1) If you see "x^2 + y^2" it would be wise to immediately consider that this may relate to (x+y)^2 or x^2 +2xy + y^2. Building in that pattern recognition to your study is a good idea.

2) One way to test numbers is to consider the range of possible numbers.

Alright, what is x=0 and y=1? That works, and xy=0. Same situation if x=1 and y=0. So in that case xy < 1/2.

Now, what happens if I instead start using non-zero numbers? Let's see, if one is negative and one is positive the result will be negative, so that's also less than 1/2.

What if I have two positives or two negatives? When I consider cases here, let's just consider positive cases. Whether I have two negatives or two positives, once I square the numbers I get positive results, and when I multiply them I get a positive result. So let's make this quick and just look at positives.

Think about numbers we can use . . . they have to be between 0 and 1 (or 0 and -1). Anything above 1 will be too large. Let's just experiment with some numbers and see what happens.

What if x=1/3? x^2 would be 1/9. So y^2 would be 8/9. y would be 2sqrt2/3. If I multiply together and estimate, I get 2.8/27, or a little greater than 1/10. Well below 1/2.

So look at what is happening. When I move into both positive or negative numbers, I get a small fraction. How can I maximize the size of this fraction? Probably by using numbers that are equal. If x^2 + y^2 = 1, then x^2 and y^2 should each be equal to sqrt1/2. If we multiply sqrt 1/2 * sqrt 1/2 we get 1/2. That appears to be the maximum of xy. If you have any doubt, try other fractions (you may need to estimate).

This is a way to test numbers. Should you do this on the test? Probably not, because this will be time consuming; it's much better to recognize the quadratic.

[vasili.kharchenko]

I like the quadratic approach, but I am confused with the following.
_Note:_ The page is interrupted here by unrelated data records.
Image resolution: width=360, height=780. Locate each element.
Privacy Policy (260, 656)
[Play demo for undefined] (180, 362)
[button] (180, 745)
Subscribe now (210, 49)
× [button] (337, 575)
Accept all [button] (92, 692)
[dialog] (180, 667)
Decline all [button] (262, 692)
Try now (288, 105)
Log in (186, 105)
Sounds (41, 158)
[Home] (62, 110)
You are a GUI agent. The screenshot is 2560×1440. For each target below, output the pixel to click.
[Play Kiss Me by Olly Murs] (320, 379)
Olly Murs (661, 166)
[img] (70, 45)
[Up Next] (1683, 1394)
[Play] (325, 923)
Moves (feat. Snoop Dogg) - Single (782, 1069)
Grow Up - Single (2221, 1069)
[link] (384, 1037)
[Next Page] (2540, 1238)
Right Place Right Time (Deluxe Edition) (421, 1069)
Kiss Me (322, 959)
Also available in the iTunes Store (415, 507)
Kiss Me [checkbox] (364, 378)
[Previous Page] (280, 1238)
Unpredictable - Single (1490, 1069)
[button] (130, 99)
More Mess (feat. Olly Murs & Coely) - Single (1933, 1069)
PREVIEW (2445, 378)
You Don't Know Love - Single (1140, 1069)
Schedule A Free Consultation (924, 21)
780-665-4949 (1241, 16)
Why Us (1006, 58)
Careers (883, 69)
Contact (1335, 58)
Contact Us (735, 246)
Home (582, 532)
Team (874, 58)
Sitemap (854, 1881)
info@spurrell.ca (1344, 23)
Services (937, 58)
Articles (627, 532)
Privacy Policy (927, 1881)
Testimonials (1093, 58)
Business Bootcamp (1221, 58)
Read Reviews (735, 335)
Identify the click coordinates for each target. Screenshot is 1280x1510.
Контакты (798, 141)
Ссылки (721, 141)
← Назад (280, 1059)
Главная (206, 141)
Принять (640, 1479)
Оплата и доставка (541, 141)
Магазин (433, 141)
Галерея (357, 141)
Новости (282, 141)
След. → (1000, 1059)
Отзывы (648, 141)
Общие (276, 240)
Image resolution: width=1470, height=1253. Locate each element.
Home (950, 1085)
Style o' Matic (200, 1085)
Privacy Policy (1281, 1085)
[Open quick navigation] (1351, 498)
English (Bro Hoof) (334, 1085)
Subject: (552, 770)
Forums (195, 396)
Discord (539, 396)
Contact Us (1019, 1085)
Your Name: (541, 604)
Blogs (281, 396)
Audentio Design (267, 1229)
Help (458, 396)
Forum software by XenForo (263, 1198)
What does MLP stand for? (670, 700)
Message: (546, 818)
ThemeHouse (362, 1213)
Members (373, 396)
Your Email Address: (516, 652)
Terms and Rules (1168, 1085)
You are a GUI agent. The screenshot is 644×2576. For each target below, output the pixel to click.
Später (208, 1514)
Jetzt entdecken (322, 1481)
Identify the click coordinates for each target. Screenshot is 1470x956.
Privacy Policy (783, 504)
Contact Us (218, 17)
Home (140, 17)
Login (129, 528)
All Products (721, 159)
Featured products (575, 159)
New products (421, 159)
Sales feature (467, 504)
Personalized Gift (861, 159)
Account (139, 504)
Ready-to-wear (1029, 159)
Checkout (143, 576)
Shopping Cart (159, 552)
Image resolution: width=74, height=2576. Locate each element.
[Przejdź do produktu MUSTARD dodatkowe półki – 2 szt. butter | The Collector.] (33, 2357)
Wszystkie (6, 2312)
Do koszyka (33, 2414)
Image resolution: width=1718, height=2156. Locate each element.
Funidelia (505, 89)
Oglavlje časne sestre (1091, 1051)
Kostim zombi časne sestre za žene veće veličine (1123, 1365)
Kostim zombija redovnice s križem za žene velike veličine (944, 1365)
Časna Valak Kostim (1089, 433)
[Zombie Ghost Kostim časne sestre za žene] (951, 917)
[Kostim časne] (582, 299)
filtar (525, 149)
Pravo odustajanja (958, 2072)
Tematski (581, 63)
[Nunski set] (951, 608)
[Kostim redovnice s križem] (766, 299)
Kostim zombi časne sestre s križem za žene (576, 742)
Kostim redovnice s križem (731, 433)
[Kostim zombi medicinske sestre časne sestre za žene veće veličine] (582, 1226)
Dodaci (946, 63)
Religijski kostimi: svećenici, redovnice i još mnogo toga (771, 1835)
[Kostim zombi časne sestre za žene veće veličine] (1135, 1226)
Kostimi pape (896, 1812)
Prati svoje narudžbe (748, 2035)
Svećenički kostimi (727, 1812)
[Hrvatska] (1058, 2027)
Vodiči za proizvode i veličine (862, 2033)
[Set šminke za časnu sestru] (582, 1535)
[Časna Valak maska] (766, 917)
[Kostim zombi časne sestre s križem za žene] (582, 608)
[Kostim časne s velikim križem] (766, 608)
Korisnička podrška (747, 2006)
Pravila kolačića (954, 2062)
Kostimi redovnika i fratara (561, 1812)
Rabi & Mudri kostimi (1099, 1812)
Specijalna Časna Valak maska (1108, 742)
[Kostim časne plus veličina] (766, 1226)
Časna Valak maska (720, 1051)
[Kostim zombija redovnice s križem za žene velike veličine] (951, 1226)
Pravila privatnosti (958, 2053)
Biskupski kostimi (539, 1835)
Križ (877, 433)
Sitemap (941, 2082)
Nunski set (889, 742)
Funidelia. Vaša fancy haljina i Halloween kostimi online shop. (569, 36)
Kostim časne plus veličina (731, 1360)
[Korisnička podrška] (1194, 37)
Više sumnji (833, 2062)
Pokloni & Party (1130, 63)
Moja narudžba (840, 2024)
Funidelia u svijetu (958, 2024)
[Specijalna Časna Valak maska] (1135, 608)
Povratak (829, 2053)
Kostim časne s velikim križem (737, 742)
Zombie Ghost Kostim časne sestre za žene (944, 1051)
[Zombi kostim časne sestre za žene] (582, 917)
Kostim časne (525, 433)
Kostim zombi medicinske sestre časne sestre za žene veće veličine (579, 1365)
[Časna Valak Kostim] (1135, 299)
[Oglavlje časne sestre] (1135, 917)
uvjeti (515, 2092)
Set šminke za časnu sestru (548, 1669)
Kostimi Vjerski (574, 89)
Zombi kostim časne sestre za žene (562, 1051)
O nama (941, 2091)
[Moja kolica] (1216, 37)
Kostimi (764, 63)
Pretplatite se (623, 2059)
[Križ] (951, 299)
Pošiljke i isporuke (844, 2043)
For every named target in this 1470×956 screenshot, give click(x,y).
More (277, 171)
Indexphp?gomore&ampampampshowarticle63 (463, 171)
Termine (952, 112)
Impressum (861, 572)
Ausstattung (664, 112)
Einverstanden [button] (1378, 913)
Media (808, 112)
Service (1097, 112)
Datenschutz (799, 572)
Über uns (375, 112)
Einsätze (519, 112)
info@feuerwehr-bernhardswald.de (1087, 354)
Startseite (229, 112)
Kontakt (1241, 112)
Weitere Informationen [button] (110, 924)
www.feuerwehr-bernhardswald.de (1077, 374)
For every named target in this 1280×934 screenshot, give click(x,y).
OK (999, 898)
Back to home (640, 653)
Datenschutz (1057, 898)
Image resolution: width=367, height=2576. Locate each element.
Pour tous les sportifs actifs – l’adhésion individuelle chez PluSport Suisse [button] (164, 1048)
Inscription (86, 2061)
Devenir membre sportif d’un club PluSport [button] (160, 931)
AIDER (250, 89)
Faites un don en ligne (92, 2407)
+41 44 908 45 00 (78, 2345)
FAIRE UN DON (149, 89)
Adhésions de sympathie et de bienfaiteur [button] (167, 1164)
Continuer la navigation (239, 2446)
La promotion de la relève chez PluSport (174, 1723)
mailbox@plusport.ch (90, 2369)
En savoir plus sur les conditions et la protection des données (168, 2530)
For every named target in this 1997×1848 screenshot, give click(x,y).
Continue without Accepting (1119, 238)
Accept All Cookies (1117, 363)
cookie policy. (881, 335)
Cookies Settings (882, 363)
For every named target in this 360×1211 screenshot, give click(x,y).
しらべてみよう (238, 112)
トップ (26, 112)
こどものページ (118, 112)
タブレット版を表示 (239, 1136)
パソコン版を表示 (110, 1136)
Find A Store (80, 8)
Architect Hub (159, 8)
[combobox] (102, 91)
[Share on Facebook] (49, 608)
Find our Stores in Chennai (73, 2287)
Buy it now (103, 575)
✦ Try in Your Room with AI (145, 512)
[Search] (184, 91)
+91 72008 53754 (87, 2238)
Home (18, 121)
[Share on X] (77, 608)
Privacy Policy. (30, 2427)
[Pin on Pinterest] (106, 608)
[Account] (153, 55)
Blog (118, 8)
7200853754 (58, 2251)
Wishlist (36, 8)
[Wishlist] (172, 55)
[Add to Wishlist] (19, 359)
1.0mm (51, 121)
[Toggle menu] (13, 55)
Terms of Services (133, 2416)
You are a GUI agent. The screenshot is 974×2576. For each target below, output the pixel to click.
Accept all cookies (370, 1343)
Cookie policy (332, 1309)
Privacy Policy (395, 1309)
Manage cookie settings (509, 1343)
If we use (x-y)^2, we get that xy<=1/2, but if we use (x+y)^2, then we get xy>=1/2. Since the answer is "yes" and "no", should we discard answer A? Thank you for clarifying.

[RonPurewal]

I like the quadratic approach, but I am confused with the following.

If we use (x-y)^2, we get that xy<=1/2, but if we use (x+y)^2, then we get xy>=1/2. Since the answer is "yes" and "no", should we discard answer A? Thank you for clarifying.

Purple thing is wrong. Try it again -- you actually get xy > -1/2, which isn't terribly helpful here. (Both equations are true, so we actually know that -1/2 < xy < 1/2.)

[RonPurewal]

In any case, if you can think of the algebra solution that's posted earlier in this thread, you are a lot better at this stuff than I am. I'd say there's about a 1 in 10 chance that I'd come up with something like that.
o_O

Testing cases for the win. Be able to test cases, ladies and gentlemen.

[mondegreen]

hi all,

Tricky question...

Is xy ≤ 1/2?

(1) x^2+y^2=1

(2) x^2−y^2=0

Another method:

Arithmetic Mean>= Geometric Mean

Thus, x^2+y^2 >= 2|xy|

From the first statement, we know that x^2+y^2 = 1, thus,
|xy|<=1/2 --> -1/2<=xy<=1/2 Sufficient.

For the second statement, for x=y=0, we have xy=0 and <1/2. For x=y=100, we have xy>1/2. Insufficient.

[RonPurewal]

Another method:

Arithmetic Mean>= Geometric Mean

It appears that's a valid method, too.

I actually had to google "geometric mean" to even know what this meant... but, yes, it seems to work.